Correlation analysis as a preprocessing tool in clustering of time-course gene expression timecourse data
Christopher Bowman1, Richard Baumgartner2, Stephanie Booth
1Christppher.Bowman@nrc-cnrc.gc.ca, Institute for Biodiagnostics; 2Richard.Baumgartner@nrc-cnrc.gc.ca, Institute for Biodiagnostics
Correlation analysis is a frequently used technique in exploration of time-courses (TCs) in functional magnetic resonance imaging (fMRI). This technique is used to measure blood oxygenation levels at many (thousands of) spatial locations in the brain simultaneously, over the course of time. While physically there is little link between the gene expression timecourse data and fMRI timecourses, as data they have similar behaviour, namely, a large number of often highly correlated timecourses to be grouped according to their temporal behavior.

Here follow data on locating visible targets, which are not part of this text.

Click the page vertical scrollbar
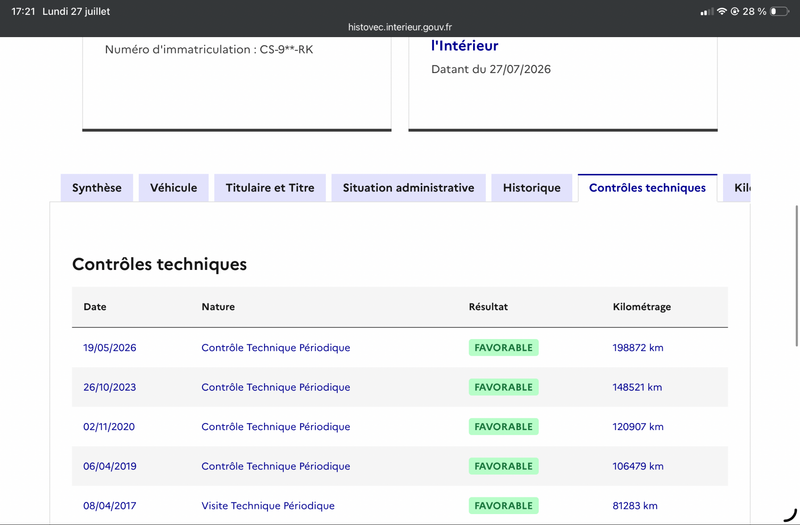 (x=796, y=276)
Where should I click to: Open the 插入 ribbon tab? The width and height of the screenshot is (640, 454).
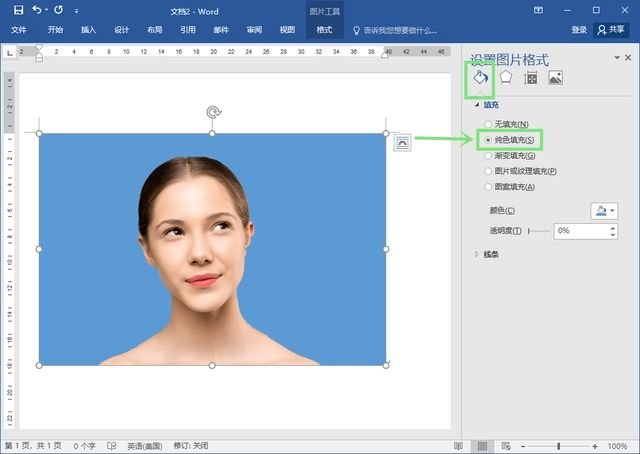pyautogui.click(x=89, y=30)
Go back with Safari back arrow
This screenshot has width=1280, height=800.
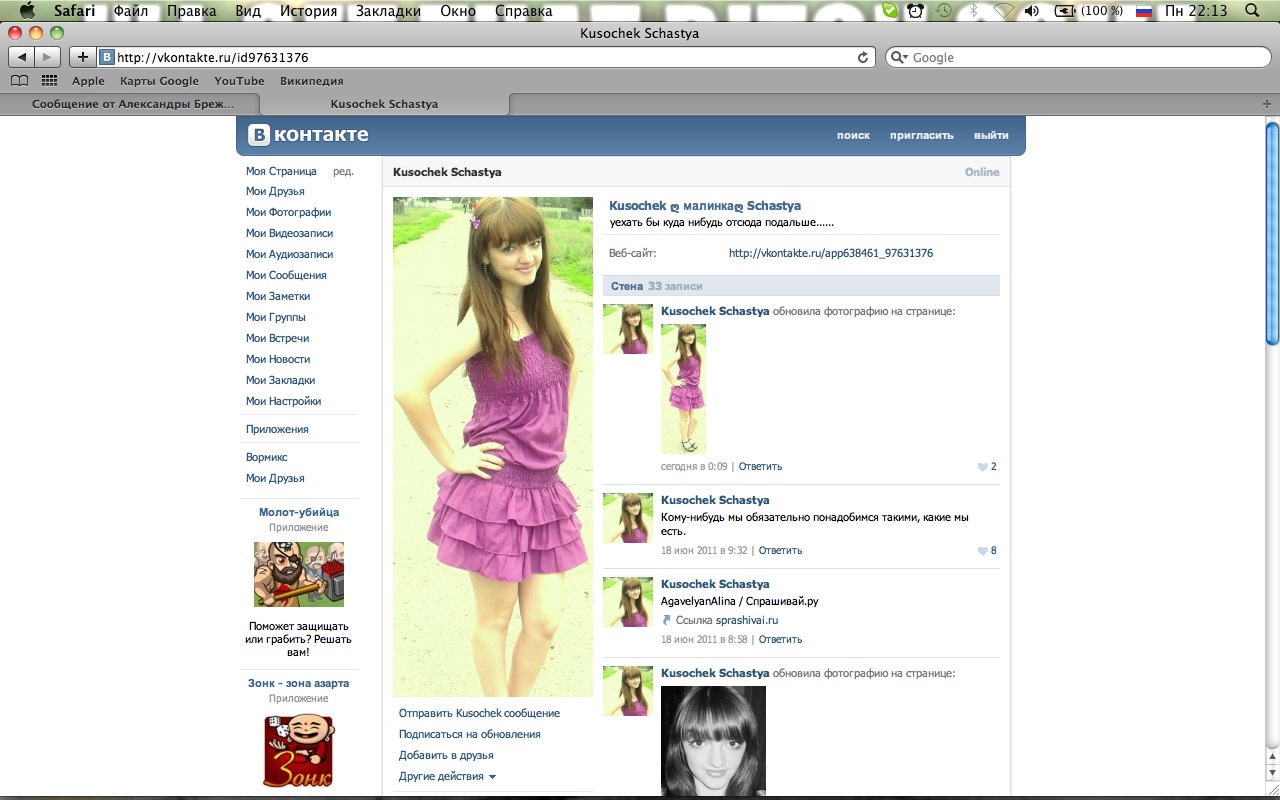[22, 57]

In correlation analysis, the TCs are ranked according to their (usually Pearson's) correlation coefficient with several pre-specified template TC. Template TC enable us to incorporate prior knowledge (when available) about the expected temporal behavior of a gene of interest. Using rank ordered data (i.e. using Spearman's correlation coefficient instead of Pearson's) is potentially useful in revealing trends in the TCs.
In order to validate the utility of the correlation analysis, we used it as a preprocessing tool prior to clustering analysis using publicly available gene expression data from timecourse data available at http://genome-www.stanford.edu/serum/.
We gratefully acknowledge the support of the Manitoba Medical Service Foundation for partially funding this research.
References:
Bandettini PA et al: Processing strategies for time-course data sets in functional MRI of the human brain. Magn Reson Med. 1993 Aug;30(2):161-73.
Iyer VR, Eisen MB, Ross DT, Schuler G, Moore T, Lee JCF, Trent JM, Staudt LM, Hudson J Jr, Boguski MS, Lashkari D, Shalon D, Botstein D, Brown PO.
The transcriptional program in the response of human fibroblasts to serum.
Science. 1999 Jan 1; 283(5398): 83-7.